Re: Gopher+ Considered Harmful

Tim Berners-Lee (timbl@www3.cern.ch)
Fri, 11 Dec 92 15:18:01 +0100


> And I still don't. I have the feeling that it would be much easier to
> adapt HTTP to other (non-TCP) transport protocols if the size of an
> entity is given separately rather than computed from the entity itself
> (after all this nonsense is only necessary because TCP doesn't have a
> way to distinguish EOF from a broken connection). As I understand it
> your main objection is that under my proposal you will have to
> construct the necessary headers in a buffer first. I don't believe
> that this is that much of a hassle in today's computers -- it
> shouldn't be more than a couple of kilobytes even in extreme cases,
> which is peanuts even for a standard PC.

It is not the space to buffer the stuff in the average case which is a problem.

There are extreme cases: Long documents which spew out of format converters
piped into other format converters. These things wouyld blow the memory of a
server which we never like to do.

There is the cumulative effect of response times. Curerntly, almost all the W3
code is pipelines, so the reponse (click mouse to first character on screen) is
a function of the round trip delays and any real retrieval time. The moment you
put a buffer in to count bytes, you have to wait for the first until the last
is available. In the (frequent) case of many stages being involved in a
pipeline the response time does not in fact increase much, you just get a lot
of CPU from processors on the pipe line. Once you buffer it up, you are using
CPU from one processor at a time. You can't start displaying it until you've
parsed it and you can't parse it until you've read it and you can't read it
until the server has counted it and he can't even start to count it until all
the real work has been finished.

You will notice the difference immediately.
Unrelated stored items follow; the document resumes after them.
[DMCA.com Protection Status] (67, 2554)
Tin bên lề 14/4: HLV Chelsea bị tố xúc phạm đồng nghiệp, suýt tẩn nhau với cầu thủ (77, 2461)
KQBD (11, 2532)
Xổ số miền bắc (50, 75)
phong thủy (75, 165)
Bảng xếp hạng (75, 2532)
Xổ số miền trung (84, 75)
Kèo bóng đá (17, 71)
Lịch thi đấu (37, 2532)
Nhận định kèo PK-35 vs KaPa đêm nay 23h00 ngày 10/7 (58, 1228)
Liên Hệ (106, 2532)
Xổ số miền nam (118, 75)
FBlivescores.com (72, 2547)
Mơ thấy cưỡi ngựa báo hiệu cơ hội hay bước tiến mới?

Piping things until EOF is so much faster. Can TCP really not tell the
difference between a remote connection close, and a broken connection? :-((
(APIs apart)

> An issue on which I don't have a strong opinion is whether we should
> represent line separators as CRLF in the header -- anyone else?
>

If you are going to be telnet-style, then CRLF it has to be.
My comment in the proposed spec

http://info.cern.ch/hypertext/WWW/Protocols/HTTP/HTTP2.html

was "...In particular, lines should be regarded as terminated by the Line Feed,
and the preceeding Carriage Return character ignored." under a note on
"tolerance".

Tim